Najib Razak claims that the authorities have concealed the existence of a royal order permitting him to serve his remaining sentence at home.

Former Malaysian PM Seeks to Serve Remaining Prison Term Under House Arrest

Former Malaysian Prime Minister Najib Razak, center, wearing a face mask, arrives with his supporters at the courthouse in Kuala Lumpur, Malaysia, Tuesday, July 28, 2020.

Credit: AP Photo/Vincent Thian

Former Prime Minister Najib Razak is once again seeking to dilute the prison term he is serving for his role in the 1MDB scandal, filing a legal application to allow him to serve the remainder of his term under house arrest.

In what The Associated Press described as a “surprise application” filed on Wednesday, Najib’s legal team said that the former leader had “clear information” that then-king Sultan Abdullah Sultan Ahmad Shah had issued an order allowing him to finish his sentence under house arrest.

Najib’s legal team claims that the order was made in an unpublished addendum to the royal pardon that was granted by the king on January 29, which halved the former leader’s 12-year prison sentence and reduced his 210 million Malaysian ringgit ($44.2 million) fine to 50 million ringgit.

It said that the king, whose term as the head of Malaysia’s rotating monarchy ended just days later, issued an addendum to the decree that would have allowed Najib to serve his reduced sentence “under condition of home arrest.”

According to a report by the South China Morning Post, Najib’s application argued that despite the royal pardon decree being made public, the same was not done for the addendum, which was “immediately or simultaneously issued” on the same day as the decree. The application accused seven entities, including the Pardons Board, home minister, and attorney-general of concealing the sultan’s order “in bad faith.”

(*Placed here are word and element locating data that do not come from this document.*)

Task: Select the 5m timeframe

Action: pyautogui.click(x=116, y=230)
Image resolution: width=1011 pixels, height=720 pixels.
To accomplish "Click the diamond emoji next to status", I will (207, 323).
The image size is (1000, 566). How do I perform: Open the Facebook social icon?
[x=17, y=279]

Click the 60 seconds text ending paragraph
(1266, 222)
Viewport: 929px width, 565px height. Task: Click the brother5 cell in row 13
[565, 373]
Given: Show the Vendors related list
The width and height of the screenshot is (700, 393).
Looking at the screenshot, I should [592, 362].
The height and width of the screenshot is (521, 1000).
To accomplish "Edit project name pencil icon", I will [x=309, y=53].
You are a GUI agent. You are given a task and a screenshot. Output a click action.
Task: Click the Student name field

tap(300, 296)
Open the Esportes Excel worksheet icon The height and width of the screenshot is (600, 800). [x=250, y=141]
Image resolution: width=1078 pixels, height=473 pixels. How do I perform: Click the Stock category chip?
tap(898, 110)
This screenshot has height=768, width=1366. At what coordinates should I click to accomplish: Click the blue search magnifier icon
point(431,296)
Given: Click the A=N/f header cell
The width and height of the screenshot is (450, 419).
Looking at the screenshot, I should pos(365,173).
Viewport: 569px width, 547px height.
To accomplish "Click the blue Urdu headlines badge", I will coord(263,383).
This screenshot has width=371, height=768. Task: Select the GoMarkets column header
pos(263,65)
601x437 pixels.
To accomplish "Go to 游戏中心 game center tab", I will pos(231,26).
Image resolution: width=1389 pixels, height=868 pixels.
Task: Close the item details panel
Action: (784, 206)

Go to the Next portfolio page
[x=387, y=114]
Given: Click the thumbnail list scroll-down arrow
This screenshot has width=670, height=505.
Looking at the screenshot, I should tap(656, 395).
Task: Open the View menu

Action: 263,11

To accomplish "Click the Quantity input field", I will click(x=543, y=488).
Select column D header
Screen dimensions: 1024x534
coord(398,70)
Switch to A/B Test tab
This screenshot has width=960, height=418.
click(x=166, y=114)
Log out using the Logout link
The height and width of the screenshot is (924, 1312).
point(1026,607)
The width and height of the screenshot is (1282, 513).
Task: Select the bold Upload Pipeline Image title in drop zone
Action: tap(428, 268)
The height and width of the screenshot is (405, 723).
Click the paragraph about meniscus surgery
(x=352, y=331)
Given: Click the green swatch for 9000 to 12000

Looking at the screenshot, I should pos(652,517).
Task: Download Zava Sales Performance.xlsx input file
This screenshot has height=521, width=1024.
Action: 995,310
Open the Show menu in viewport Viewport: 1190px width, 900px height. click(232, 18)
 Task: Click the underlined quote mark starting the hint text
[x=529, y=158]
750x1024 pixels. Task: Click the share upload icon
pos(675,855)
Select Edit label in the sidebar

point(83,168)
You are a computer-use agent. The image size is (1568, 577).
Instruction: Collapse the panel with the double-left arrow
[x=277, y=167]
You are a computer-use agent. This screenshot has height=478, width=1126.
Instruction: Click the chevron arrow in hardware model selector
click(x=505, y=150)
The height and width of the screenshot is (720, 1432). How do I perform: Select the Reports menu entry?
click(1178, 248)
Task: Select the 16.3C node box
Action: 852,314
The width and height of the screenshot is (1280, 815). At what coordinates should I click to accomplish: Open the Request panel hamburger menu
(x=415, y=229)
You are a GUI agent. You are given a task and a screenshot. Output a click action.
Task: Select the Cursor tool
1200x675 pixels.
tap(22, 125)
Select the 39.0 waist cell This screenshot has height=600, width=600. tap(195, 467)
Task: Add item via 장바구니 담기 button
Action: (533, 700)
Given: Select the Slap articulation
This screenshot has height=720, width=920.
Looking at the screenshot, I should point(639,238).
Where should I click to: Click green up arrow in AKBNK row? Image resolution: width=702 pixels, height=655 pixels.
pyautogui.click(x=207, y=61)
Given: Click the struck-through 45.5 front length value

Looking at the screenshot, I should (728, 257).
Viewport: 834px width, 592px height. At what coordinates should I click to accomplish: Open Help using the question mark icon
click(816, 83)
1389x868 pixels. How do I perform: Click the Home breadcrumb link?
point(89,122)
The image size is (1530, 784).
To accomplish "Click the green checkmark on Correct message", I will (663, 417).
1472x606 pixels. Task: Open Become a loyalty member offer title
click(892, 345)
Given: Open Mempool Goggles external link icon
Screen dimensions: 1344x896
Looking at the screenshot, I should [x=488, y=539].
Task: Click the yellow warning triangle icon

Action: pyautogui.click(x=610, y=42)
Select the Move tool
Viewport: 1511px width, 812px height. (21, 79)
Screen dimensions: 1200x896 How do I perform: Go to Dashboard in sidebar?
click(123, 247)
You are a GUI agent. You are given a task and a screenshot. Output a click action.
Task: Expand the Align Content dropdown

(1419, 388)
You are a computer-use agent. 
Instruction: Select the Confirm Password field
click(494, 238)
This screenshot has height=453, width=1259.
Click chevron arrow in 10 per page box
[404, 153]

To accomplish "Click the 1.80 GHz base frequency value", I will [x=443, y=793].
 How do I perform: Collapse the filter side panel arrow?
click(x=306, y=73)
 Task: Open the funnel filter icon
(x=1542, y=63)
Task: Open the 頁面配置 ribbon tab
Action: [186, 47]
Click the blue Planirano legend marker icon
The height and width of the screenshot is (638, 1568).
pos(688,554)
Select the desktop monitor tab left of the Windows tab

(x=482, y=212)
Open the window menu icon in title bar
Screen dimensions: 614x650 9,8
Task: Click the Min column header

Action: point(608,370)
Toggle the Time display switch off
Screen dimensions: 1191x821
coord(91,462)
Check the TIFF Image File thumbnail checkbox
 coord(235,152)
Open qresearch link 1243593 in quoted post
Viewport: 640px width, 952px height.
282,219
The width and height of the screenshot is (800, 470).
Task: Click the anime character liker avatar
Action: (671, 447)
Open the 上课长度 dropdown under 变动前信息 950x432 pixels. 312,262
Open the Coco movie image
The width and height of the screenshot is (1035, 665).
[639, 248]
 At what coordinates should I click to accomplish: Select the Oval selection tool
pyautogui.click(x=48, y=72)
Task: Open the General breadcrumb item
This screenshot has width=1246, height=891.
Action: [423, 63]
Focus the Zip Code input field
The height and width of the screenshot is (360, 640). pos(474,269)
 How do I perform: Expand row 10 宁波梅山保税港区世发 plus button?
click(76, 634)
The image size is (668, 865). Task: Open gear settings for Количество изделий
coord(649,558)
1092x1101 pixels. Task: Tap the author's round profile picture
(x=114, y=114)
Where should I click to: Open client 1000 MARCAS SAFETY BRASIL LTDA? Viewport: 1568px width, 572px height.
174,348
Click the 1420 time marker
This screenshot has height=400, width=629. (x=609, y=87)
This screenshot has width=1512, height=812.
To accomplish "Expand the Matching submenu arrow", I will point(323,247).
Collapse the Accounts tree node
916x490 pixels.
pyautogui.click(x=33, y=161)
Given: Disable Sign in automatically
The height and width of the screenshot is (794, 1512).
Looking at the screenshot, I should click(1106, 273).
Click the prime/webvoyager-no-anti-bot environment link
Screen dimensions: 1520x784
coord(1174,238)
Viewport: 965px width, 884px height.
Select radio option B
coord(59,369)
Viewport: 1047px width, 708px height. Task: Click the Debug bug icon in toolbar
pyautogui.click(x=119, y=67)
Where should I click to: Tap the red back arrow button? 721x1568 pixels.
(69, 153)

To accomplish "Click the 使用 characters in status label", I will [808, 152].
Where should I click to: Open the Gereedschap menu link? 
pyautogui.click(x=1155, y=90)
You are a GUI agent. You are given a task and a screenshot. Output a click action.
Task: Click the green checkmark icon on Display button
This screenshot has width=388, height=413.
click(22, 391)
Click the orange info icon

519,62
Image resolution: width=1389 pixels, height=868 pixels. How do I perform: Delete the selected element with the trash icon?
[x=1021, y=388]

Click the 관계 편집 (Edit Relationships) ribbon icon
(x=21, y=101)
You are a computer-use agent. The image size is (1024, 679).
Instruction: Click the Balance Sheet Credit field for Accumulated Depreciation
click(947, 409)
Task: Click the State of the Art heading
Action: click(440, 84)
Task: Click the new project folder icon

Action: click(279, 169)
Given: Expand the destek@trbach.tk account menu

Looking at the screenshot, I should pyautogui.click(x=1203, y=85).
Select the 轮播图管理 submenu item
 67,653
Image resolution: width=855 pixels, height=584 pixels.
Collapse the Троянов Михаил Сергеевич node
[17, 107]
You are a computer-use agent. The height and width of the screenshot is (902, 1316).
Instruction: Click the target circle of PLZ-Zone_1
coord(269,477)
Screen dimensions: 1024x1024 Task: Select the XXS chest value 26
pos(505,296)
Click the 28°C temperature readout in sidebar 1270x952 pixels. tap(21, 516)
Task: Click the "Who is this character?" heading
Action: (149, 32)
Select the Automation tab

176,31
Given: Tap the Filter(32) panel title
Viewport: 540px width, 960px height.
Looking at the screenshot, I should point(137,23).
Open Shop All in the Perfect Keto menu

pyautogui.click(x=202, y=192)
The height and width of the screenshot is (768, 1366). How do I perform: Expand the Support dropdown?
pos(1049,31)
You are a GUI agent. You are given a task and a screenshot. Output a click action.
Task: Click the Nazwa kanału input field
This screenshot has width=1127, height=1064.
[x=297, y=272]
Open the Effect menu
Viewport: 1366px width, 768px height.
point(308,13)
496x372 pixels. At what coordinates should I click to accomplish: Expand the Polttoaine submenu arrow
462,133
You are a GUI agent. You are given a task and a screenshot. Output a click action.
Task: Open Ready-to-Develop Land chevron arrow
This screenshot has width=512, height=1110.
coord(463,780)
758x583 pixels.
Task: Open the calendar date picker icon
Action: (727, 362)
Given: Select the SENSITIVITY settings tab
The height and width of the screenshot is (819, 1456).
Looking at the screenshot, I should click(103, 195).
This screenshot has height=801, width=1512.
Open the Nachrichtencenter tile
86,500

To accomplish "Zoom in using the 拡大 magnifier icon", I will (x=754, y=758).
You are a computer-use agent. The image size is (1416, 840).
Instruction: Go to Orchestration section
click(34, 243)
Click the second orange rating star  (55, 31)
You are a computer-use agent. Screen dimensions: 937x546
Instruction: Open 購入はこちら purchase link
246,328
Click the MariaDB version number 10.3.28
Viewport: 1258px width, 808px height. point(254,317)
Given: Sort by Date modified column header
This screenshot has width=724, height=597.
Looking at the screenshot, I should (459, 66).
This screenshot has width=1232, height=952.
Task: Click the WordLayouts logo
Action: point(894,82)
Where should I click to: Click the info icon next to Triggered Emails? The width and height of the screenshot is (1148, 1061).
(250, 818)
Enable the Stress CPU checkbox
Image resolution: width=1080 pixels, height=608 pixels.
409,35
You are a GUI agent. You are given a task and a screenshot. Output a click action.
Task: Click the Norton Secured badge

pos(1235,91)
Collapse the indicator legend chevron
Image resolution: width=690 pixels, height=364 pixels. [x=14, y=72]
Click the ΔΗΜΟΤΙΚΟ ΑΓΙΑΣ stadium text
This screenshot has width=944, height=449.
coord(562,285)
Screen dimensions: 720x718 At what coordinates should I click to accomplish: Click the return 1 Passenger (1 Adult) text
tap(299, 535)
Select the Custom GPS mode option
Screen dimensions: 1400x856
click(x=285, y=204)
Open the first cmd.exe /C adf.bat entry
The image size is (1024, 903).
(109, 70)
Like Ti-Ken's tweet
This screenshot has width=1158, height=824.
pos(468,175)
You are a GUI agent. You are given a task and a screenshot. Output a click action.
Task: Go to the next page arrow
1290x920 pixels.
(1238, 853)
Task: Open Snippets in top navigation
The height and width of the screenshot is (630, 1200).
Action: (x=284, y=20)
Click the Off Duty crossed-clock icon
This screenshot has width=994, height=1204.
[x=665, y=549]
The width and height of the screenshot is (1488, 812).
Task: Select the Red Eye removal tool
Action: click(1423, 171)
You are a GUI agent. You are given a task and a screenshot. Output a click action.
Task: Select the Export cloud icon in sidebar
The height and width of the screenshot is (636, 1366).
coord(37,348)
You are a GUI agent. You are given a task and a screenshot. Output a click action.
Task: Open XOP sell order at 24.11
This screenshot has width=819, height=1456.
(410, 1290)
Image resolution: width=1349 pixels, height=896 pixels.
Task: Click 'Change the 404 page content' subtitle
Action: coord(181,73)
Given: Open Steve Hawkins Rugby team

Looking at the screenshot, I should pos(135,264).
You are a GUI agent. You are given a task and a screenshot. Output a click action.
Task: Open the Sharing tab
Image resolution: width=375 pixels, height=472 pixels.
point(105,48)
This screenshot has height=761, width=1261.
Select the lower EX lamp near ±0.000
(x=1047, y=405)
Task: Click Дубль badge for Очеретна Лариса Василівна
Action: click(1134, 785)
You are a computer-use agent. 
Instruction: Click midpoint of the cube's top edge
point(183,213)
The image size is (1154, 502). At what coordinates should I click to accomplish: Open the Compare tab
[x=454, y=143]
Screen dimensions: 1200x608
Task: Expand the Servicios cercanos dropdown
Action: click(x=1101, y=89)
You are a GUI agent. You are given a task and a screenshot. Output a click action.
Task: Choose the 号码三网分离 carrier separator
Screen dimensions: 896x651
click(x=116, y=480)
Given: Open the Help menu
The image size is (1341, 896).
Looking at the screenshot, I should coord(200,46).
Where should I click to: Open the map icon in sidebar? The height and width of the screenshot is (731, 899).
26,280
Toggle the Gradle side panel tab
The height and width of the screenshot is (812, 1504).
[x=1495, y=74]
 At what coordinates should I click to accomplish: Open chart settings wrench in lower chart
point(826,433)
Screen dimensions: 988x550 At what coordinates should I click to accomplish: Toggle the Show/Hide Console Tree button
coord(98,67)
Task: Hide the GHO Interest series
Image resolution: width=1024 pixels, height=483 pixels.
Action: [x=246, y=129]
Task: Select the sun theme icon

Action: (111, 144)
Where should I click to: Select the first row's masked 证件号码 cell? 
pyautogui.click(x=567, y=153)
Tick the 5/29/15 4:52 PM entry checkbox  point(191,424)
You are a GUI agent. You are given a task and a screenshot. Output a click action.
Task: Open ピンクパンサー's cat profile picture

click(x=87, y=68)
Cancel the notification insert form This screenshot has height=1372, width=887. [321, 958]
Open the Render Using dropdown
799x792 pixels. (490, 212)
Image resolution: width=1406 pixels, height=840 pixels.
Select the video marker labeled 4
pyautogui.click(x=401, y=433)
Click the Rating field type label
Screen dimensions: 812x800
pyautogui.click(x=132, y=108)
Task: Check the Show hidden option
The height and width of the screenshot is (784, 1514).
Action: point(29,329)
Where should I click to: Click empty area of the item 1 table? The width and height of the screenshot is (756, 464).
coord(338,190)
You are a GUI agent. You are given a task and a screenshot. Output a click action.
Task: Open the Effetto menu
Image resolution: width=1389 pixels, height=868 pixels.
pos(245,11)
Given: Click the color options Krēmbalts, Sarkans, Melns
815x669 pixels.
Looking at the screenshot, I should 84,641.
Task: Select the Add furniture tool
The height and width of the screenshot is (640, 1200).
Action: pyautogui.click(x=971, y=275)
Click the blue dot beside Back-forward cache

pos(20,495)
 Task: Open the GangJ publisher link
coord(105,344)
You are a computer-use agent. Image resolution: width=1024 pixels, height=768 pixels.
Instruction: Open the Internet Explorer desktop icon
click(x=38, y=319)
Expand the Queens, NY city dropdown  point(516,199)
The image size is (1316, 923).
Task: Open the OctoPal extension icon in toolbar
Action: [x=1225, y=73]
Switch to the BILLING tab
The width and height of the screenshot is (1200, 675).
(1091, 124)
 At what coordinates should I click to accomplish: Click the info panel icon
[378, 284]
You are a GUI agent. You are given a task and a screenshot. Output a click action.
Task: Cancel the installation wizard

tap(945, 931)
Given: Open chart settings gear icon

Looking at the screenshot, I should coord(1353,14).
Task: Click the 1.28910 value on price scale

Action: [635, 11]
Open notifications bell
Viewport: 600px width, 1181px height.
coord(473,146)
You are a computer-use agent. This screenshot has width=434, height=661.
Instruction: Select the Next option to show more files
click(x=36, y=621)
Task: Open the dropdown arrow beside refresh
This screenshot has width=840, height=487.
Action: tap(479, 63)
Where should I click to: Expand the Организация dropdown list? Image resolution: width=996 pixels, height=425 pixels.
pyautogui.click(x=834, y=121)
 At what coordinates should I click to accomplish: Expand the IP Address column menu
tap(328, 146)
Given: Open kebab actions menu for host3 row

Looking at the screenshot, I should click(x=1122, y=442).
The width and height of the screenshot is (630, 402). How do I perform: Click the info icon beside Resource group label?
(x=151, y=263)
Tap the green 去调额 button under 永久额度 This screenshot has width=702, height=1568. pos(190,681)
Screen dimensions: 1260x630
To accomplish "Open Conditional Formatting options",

The 1MDB state investment was set up in 2009, at the beginning of Najib’s tenure. In the ensuing years, investigators claim, at least $4.5 billion was drained from the fund and laundered by Najib’s associates through a labyrinth of dummy corporations and bank accounts across the globe. The 1MDB scandal helped bring down Najib’s government at the general election of 2018, and has since led to criminal investigations in a number of other countries, including in the United States, Switzerland, and Singapore. A day before Najib filed his application, a trial opened in Switzerland for two men accused of embezzling $1.8 billion from 1MDB.

In 2020, a court found Najib guilty of abuse of power, criminal breach of trust, and money laundering for illegally receiving around $10 million from SRC International, a former unit of 1MDB. In August 2022, Najib lost his final appeal in the case and began his 12-year sentence at Kajang prison in Selangor. Almost immediately, his lawyers attempted to circumvent this decision by applying for a royal pardon, which was duly granted in late January by Abdullah Sultan Ahmad Shah, the sultan of Najib’s home state of Pahang on the east coast of peninsular Malaysia. It was one of the king’s final acts before he stepped down as the head of the country’s rotational monarchy, which subsequently passed to the sultan of Johor.

Najib has maintained his innocence, heaping responsibility onto the Malaysian financier Low Taek Jho, or Jho Low, the presumed mastermind of the 1MDB theft, who remains at large.

The application is consistent with Najib’s politico-legal strategy of using his wealth and political influence to chip away at his prison term, while preparing the ground for a political comeback at the next general election. Whether it succeeds remains to be seen – the public anger at the 1MDB case continues to boil, and Najib faces additional 1MDB-related cases – but the growing salience of Malay Muslim identity politics gives Najib considerable means of painting the 1MDB charges as a case of political victimization.